Ivy Radcliffe has just inherited a massive estate called Blackwood Abbey known for its expansive and infamous library. Blackwood Library has been long coveted by academic seekers for its arcane knowledge and answers to life’s biggest questions. Now that there’s a newbie in charge, certain folks finally see a way in for them to take over the library. But Ivy isn’t your typical abbey owner. Since she’s used to men underestimating her, she just may have a few tricks up her sleeve they won’t see coming.
This book features several elements of Gothic literature. There’s an isolated protagonist, mad ghosts, secretive servants, untrustworthy secret society men, and a menacing library that makes our heroine question her own sanity. There’s a lot happening in this book, but it all blends together into a satisfying whirlwind of a narrative.
I like how strong and independent the protagonist is. There are several times in the book when she points out that she can take care of herself and how she doesn’t need a man to protect her. This book is set in 1927, during a time when women didn’t have many rights, so I appreciated the fact that she not only gets to be in charge of the abbey by herself without a husband or male relative, but also that she asserts her leadership position early and often.

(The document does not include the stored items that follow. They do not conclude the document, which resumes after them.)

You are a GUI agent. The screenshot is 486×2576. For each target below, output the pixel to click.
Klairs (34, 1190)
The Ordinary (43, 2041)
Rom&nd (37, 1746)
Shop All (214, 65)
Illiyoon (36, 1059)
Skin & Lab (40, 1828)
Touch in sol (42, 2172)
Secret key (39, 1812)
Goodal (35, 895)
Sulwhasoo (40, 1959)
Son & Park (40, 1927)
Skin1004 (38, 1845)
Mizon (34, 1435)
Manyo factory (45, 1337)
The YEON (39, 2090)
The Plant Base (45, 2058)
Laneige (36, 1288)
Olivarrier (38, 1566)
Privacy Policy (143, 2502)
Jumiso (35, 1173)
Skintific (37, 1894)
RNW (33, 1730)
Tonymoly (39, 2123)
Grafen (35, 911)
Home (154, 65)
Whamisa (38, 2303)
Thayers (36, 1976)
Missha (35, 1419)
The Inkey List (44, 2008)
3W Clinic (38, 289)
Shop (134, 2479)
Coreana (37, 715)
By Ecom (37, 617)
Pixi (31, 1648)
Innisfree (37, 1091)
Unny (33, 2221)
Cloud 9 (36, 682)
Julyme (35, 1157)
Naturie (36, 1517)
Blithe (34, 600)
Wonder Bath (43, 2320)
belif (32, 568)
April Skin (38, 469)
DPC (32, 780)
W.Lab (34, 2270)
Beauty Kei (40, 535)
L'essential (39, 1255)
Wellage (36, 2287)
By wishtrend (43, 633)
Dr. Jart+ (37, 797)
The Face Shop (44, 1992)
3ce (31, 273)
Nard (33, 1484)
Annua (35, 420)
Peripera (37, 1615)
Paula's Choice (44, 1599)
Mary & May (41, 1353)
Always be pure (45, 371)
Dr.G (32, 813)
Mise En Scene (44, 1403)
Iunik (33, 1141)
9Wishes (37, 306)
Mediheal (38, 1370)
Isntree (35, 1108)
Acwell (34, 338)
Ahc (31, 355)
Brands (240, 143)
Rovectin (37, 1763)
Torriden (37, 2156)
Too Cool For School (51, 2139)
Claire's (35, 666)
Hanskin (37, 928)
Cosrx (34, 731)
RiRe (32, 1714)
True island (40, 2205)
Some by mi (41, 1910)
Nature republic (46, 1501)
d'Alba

However, I didn’t like how much she’s manipulated in this book. I understand for the purpose of the narrative this was the way it had to be told so that she can prevail in the end, but personally I thought it was a bit too much. I wish there was less about how much she’s being controlled by these forces, and more about how she fools them all and ultimately prevails.
Overall, The Last Heir to Blackwood Library is an engrossing novel with a lot of interesting twists and turns. Fans of poetic justice and gothic literature will enjoy this book.